Most of these people knew or at least knew of Shaman Bond, and it came as quite a shock to them when Molly introduced me as Edwin Drood. Subway Sue looked around for the nearest exit, Digger Browne chewed nervously on his finger snack, and Girl Flower giggled at me owlishly over her glass. Mr. Stab smiled slowly, showing large blocky teeth stained brown with age.
"So you’re Edwin Drood. The man behind the mask. You probably have a body count nearly equal to mine."
"I kill to put an end to suffering," I said. "Not to celebrate it."
"I serve a purpose, just as you do."
"Don’t you dare try to justify yourself to me!" I said, and my voice was cold enough that everyone except Mr. Stab fell back a step.
"Why not?" said Mr. Stab. "I am a part of the natural order, just like Mr. Browne here. I cull the herd, thin out the weak and helpless, improve the stock. Someone has to do it, if the herd is to stay healthy."

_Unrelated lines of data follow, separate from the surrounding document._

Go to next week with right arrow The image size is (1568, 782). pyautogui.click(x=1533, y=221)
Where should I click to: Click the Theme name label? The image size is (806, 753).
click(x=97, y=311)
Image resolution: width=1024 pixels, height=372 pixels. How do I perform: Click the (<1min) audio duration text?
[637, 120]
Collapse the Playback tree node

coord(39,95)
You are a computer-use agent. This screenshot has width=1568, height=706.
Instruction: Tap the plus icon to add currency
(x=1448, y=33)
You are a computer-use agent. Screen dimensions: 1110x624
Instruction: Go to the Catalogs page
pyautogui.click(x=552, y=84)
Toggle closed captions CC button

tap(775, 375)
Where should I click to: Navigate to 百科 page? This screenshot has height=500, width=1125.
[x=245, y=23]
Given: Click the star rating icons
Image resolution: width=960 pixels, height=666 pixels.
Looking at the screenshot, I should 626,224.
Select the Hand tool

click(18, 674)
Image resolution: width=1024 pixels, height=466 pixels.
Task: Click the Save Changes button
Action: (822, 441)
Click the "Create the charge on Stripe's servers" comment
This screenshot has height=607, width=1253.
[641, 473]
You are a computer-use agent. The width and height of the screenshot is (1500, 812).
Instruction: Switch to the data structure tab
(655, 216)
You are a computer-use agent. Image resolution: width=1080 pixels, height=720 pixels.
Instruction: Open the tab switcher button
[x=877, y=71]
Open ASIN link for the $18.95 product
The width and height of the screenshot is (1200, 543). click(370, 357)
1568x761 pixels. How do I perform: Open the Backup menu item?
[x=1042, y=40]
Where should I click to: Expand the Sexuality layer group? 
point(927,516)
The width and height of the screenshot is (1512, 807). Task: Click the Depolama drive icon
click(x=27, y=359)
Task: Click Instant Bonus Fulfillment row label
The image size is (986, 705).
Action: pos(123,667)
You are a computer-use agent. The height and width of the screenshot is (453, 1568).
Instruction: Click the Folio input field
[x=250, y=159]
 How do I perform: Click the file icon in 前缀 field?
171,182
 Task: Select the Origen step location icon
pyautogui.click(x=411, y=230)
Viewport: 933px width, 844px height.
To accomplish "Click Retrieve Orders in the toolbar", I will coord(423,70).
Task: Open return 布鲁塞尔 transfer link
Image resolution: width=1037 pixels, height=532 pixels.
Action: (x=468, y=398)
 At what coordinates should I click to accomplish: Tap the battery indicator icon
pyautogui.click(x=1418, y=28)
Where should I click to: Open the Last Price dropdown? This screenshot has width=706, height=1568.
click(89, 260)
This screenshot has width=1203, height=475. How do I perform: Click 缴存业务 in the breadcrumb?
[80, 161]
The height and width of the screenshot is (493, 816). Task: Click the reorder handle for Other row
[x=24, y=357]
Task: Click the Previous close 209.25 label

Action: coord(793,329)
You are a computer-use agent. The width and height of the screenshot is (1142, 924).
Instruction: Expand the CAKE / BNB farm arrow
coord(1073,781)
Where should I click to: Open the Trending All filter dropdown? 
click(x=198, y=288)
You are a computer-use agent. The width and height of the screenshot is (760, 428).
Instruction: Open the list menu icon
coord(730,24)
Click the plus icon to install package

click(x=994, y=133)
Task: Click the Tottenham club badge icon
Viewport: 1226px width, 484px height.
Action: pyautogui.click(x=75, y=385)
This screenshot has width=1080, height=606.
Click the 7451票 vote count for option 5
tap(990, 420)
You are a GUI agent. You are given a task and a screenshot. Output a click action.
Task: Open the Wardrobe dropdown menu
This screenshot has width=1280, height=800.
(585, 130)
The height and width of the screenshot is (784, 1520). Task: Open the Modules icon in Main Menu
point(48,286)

"You do it because you enjoy it!"
"That too."
I started to subvocalise the Words that would call up my armour. The only reason I hadn’t killed Mr. Stab before this was because I’d never known where to look for him. I’d seen some of his victims, or what he’d left of them, and that was enough for me. Molly guessed what I was about to do, grabbed me by the arm, and pulled me around to glare right into my face.
"Don’t you dare embarrass me in front of my friends!"
"This is a friend? Mr. Stab? Do you know how many women just like you he’s killed?"
"But he’s never harmed me, or any of my friends, and he has been there for me when I needed him. Not even monsters are monsters all the time, remember? I’ve killed, in my time, for what seemed like good reasons, and so have you. You really think the world sees you as any different from him? How many grieving families have you left in your bloody wake, Edwin Drood?"
I took a long slow breath and forced myself into a kind of calm. I’d come here looking for answers, and the kind I needed could only be freely given. I nodded jerkily to Molly, and she let go of my arm. We turned back to face the others.
"There’s a traitor in my family," I said stiffly. "I would be grateful for any information you could give me."
"How grateful?" said Subway Sue. "Are we talking serious money?"
"If I had serious money, do you really think I’d be here talking to you?" I said just a bit ungraciously. "I’m rogue, outcast, outlaw. All I have is what I stand up in."